If the production environment got broken, here is how it can be re-built.
This should be done on a login instance, since we need the network.
export CONDA_ENVS_PATH=$six_ALL_CCFRWORK/conda
conda create -y -n hf-prod python=3.8
conda activate hf-prod
# pt-1.10.1 / cuda 11.3
conda install pytorch torchvision torchaudio cudatoolkit=11.3 -c pytorch
pip install deepspeed
cd $six_ALL_CCFRWORK/code/transformers
pip install -e .[dev]
cd $six_ALL_CCFRWORK/code/Megatron-DeepSpeed
pip install -r requirements.txt
cd $six_ALL_CCFRWORK/code/deepspeed
./build.sh
# to build custom tokenizers make sure that if run on JZ your `~/.cargo/config.toml` contains the following:
[net]
git-fetch-with-cli = true
# if needed first:
# git clone https://github.com/huggingface/tokenizers $six_ALL_CCFRWORK/code/tokenizers
cd $six_ALL_CCFRWORK/code/tokenizers
git checkout bigscience_fork
module load rust
pip install setuptools_rust
pip install -e bindings/python
while we are going to override some of these with our custom installs, we first install these normally to get all the dependencies right.

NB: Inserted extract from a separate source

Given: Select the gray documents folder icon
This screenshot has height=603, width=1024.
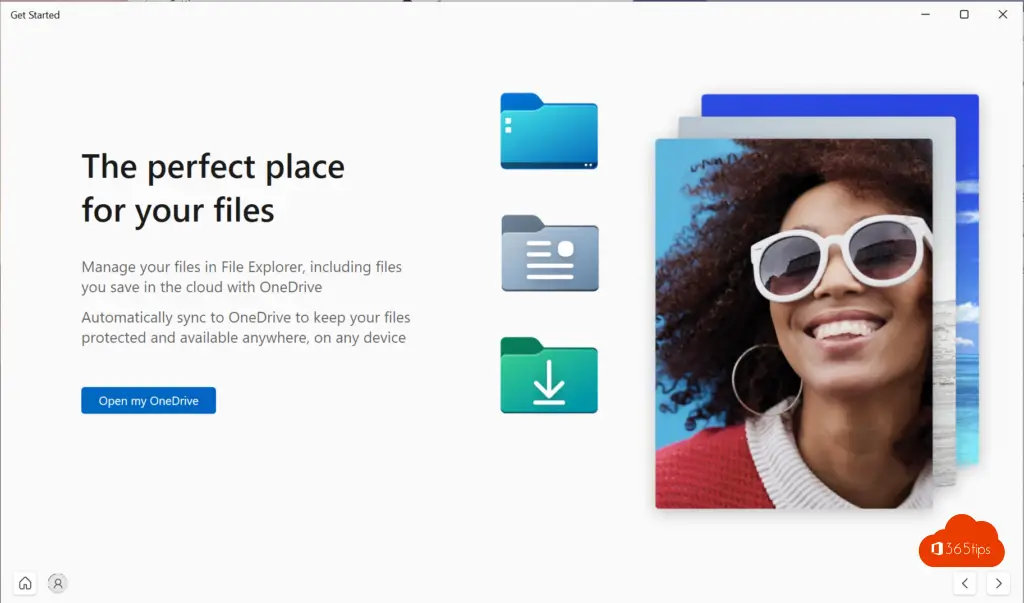Looking at the screenshot, I should tap(549, 254).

Then finally to build apex you need a non-login instance since it is very demanding on resources and such build on the login instance will get killed:
srun --pty -A six@cpu --qos=qos_cpu-dev --nodes=1 --ntasks=1 --cpus-per-task=10 --hint=nomultithread --time=60 bash --rcfile $six_ALL_CCFRWORK/start-prod
cd $six_ALL_CCFRWORK/code/apex
./build.sh
Note: if using a no-gpu instance to build apex
it will warn that it can't detect any GPUs but will cross-compile for several archs. But you could also tell it to build for V100 and A100 explicitly by simply adding the desired archs:
TORCH_CUDA_ARCH_LIST="7.0 8.0" pip install ...
You can use these dirs, which are your private spaces:
$WORK
$SCRATCH
$STORE
So you probably want to mimic the production env,
We also agreed to use
ln -s $WORK ~/user
ln -s $SCRATCH ~/user-scratch
ln -s $STORE ~/user-store
and then you can quickly cd
there w/o needing to type too much:
cd ~/user
Since we are going to use ~/user/...
in scripts, it now should be possible to re-use our scripts w/o modifying them. To change the script to use the production setup, it'll be just s/user/prod/
.
First follow the instructions for Production environment which should have already set up most things to make it very easy to add your custom conda env.
If wanting to work with variations of packages, create your own conda env, e.g. env stas
:
export CONDA_ENVS_PATH=$six_ALL_CCFRWORK/conda
conda create -y -n stas python=3.8
conda activate stas
conda install pytorch torchvision cudatoolkit=11.3 -c pytorch-lts -c nvidia
pip install deepspeed
cd ~/user/code/transformers
pip install -e .[dev]
cd ~/user/code/Megatron-Deepspeed
pip install -r requirements.txt
cd ~/user/code/deepspeed
./build.sh
cd ~/user/code/apex
./build.sh
See a special note on how to build apex in Creating production conda env.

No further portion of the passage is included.